Directions for this task> Leaving the pictures aside, transcribe only and exactly the lines from the one with "Viewport: 743px width, 520px height." through the end of the entries, both included.

Collected data entries
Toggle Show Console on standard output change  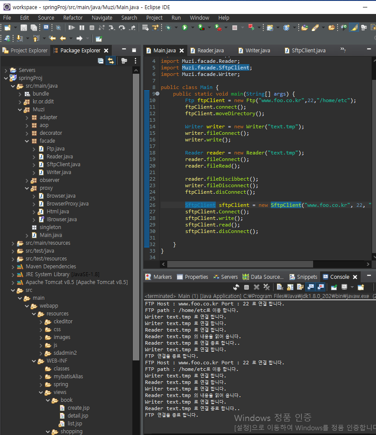pos(311,287)
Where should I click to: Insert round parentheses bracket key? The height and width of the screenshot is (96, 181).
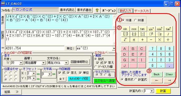coord(125,34)
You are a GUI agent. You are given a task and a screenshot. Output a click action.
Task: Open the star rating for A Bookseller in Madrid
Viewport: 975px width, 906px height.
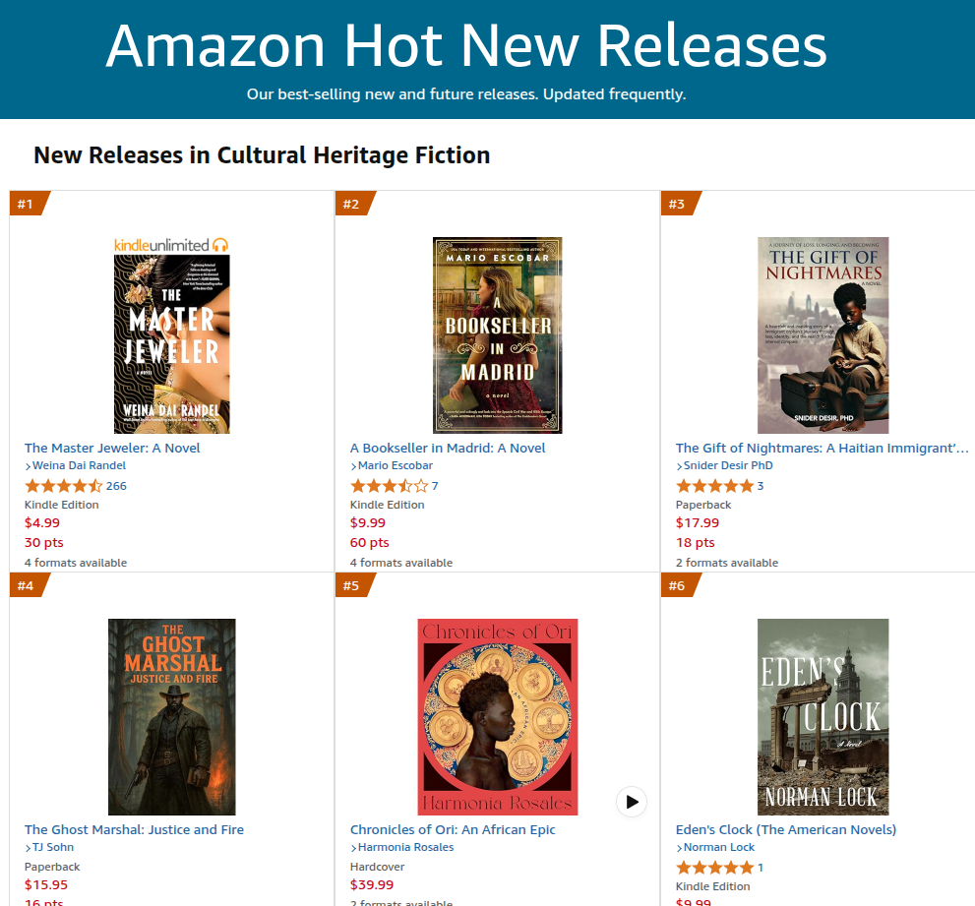[390, 486]
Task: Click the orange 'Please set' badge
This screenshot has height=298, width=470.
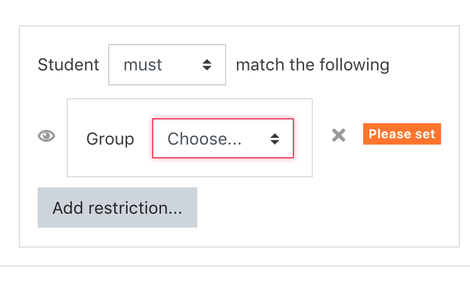Action: click(x=402, y=134)
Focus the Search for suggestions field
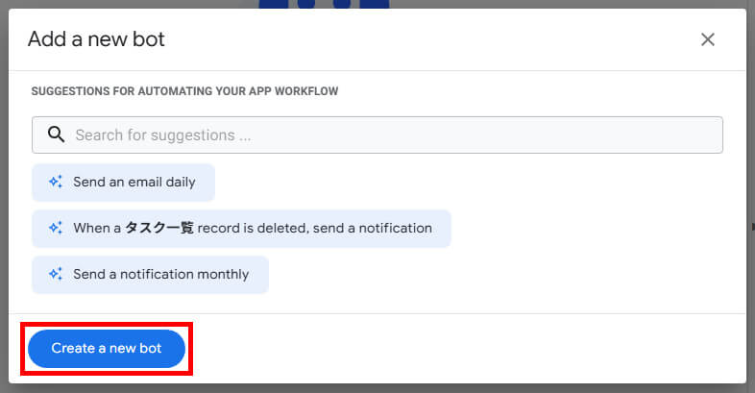755x393 pixels. 384,135
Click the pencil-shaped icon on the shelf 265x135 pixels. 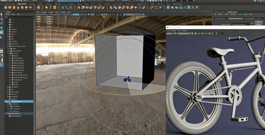coord(152,7)
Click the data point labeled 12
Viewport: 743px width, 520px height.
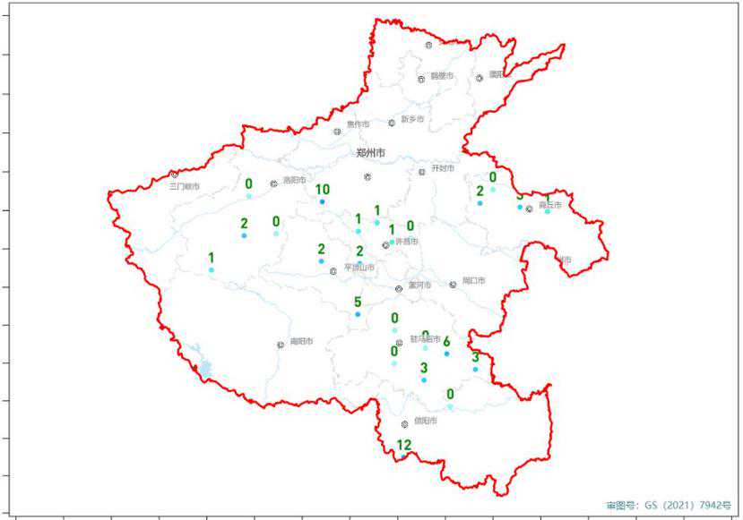403,456
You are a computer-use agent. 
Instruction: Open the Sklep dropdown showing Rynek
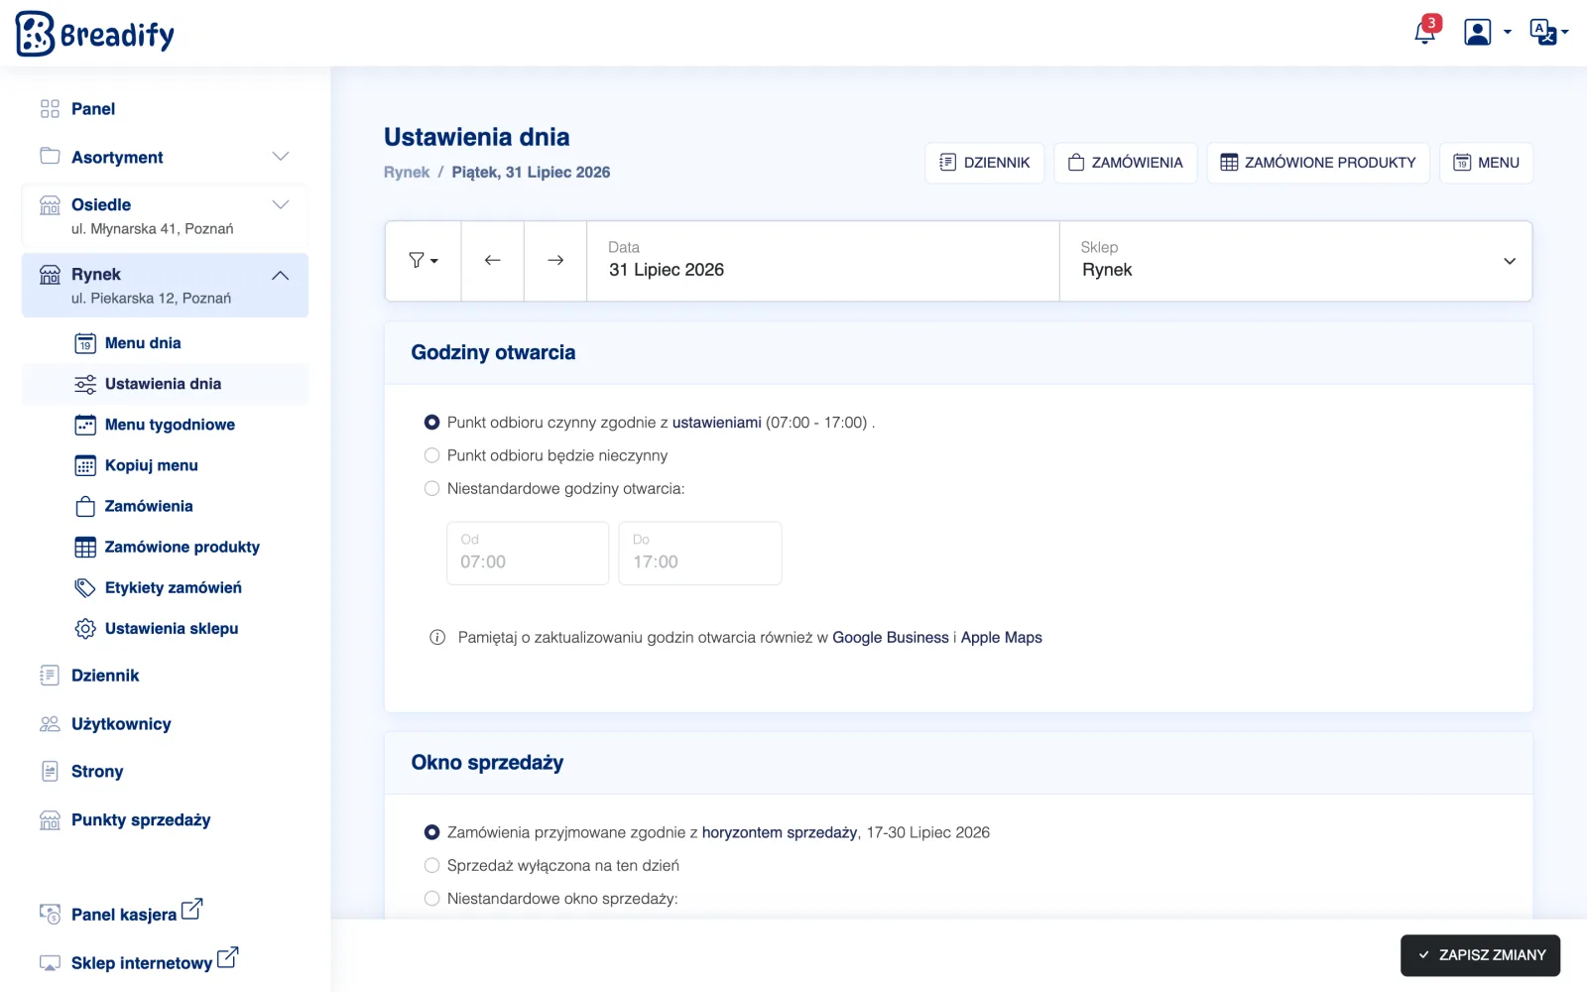[x=1295, y=261]
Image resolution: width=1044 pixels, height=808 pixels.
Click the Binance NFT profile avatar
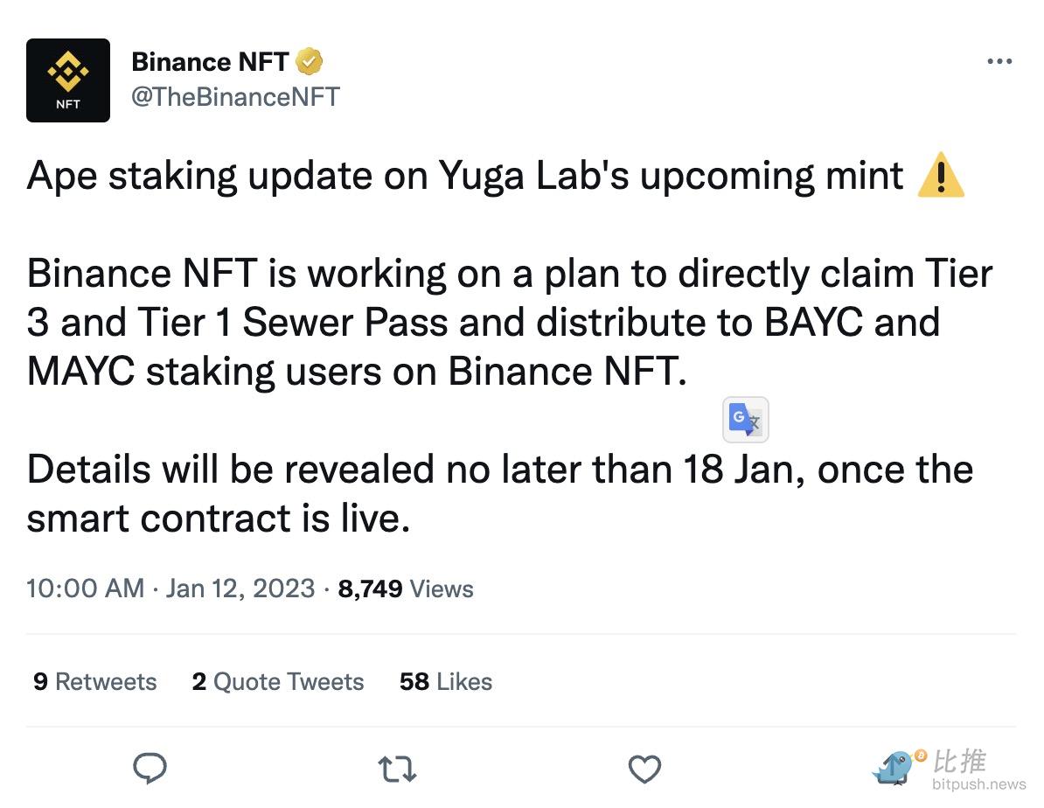[68, 80]
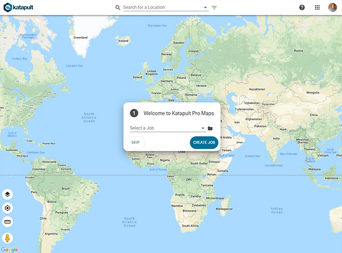
Task: Open the map layers button
Action: pos(8,194)
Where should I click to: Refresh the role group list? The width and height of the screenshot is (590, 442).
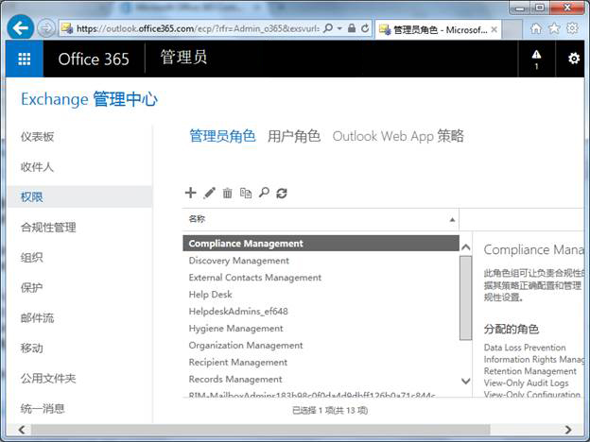point(282,193)
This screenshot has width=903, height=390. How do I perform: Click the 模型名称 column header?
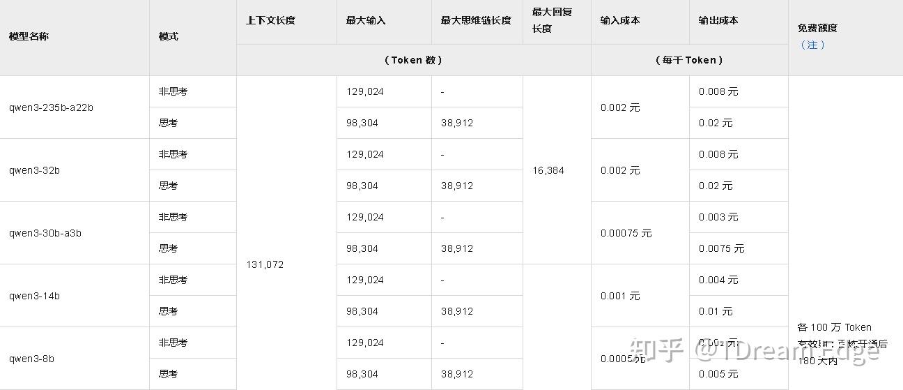click(x=29, y=36)
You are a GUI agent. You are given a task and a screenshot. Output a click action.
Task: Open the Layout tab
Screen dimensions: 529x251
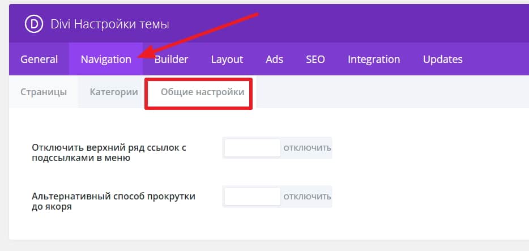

Output of the task>
Viewport: 743px width, 520px height.
403,456
You are a computer-use agent. 
Instruction: Open the Sklep dropdown showing Rynek
[x=1295, y=261]
Image resolution: width=1044 pixels, height=808 pixels.
Click the Binance NFT profile avatar
[68, 80]
Task: Open the map layers button
Action: pos(8,194)
Where should I click to: Refresh the role group list? The width and height of the screenshot is (590, 442).
point(282,193)
This screenshot has width=903, height=390. How do I perform: Click the 模型名称 column header?
click(x=29, y=36)
You are a GUI agent. You are given a task and a screenshot. Output a click action.
Task: Open the Layout tab
Screen dimensions: 529x251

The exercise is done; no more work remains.